Imaging-101: Benchmarking LLM Coding Agents on Scientific Computational Imaging

精选理由

这基准测试了LLM在科学计算成像编程上的真实水平,发现它们在算法选择和物理建模上容易出错,挺有参考价值。

AI 摘要

Imaging-101是一个包含57个专家验证的计算成像任务的基准,覆盖六个科学领域。每个任务基于同行评审论文,标准化为四个阶段(预处理、正向物理建模、逆求解、可视化)。基准设三个评估轨道(规划、函数级单元测试、端到端重建),测试了七个前沿LLM的系统性能力。结果发现LLM在算法选择、物理惯例处理和流水线集成方面存在具体短板。

原文 · arXiv cs.AI

Imaging-101: Benchmarking LLM Coding Agents on Scientific Computational Imaging

Computational imaging, which recovers hidden signals from indirect, noisy measurements, underpins quantitative discovery across scientific disciplines, yet building a correct reconstruction pipeline demands deep domain expertise and remains laborious even for domain scientists. We introduce Imaging-101, a benchmark of 57 expert-verified computational imaging tasks spanning six scientific domains, each grounded in a peer-reviewed paper and canonicalized into a standardized four-stage pipeline (preprocessing, forward physics modeling, inverse solver, and visualization) Three evaluation tracks (planning, function-level unit tests, and end-to-end reconstruction) probe distinct agent capabilities across the full pipeline.
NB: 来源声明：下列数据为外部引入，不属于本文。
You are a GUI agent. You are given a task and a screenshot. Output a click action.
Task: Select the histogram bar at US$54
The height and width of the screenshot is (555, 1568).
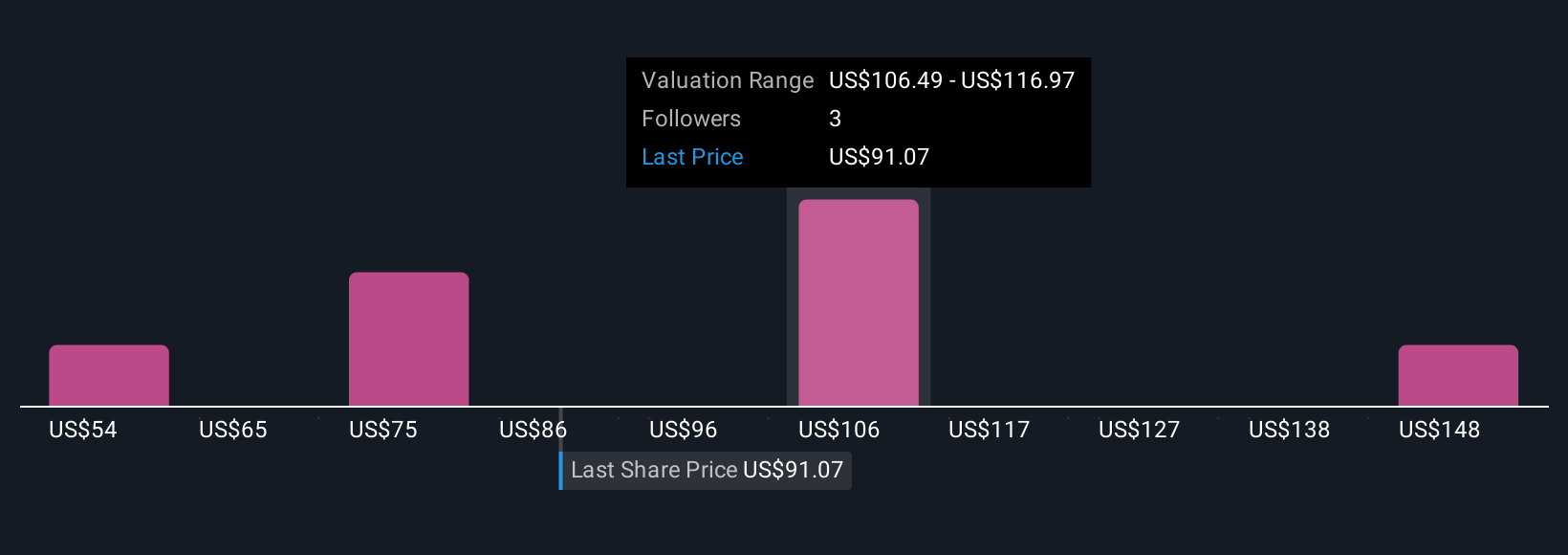109,375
Evaluating seven frontier LLMs uncovers systematic challenges in applying coding agents to computational imaging that go beyond those exposed by general coding benchmarks, spanning algorithm selection, physical convention handling, and pipeline integration. These findings highlight concrete capability gaps and point toward skill-augmented, domain-specialized agents as a practical path to reliable computational imaging assistance.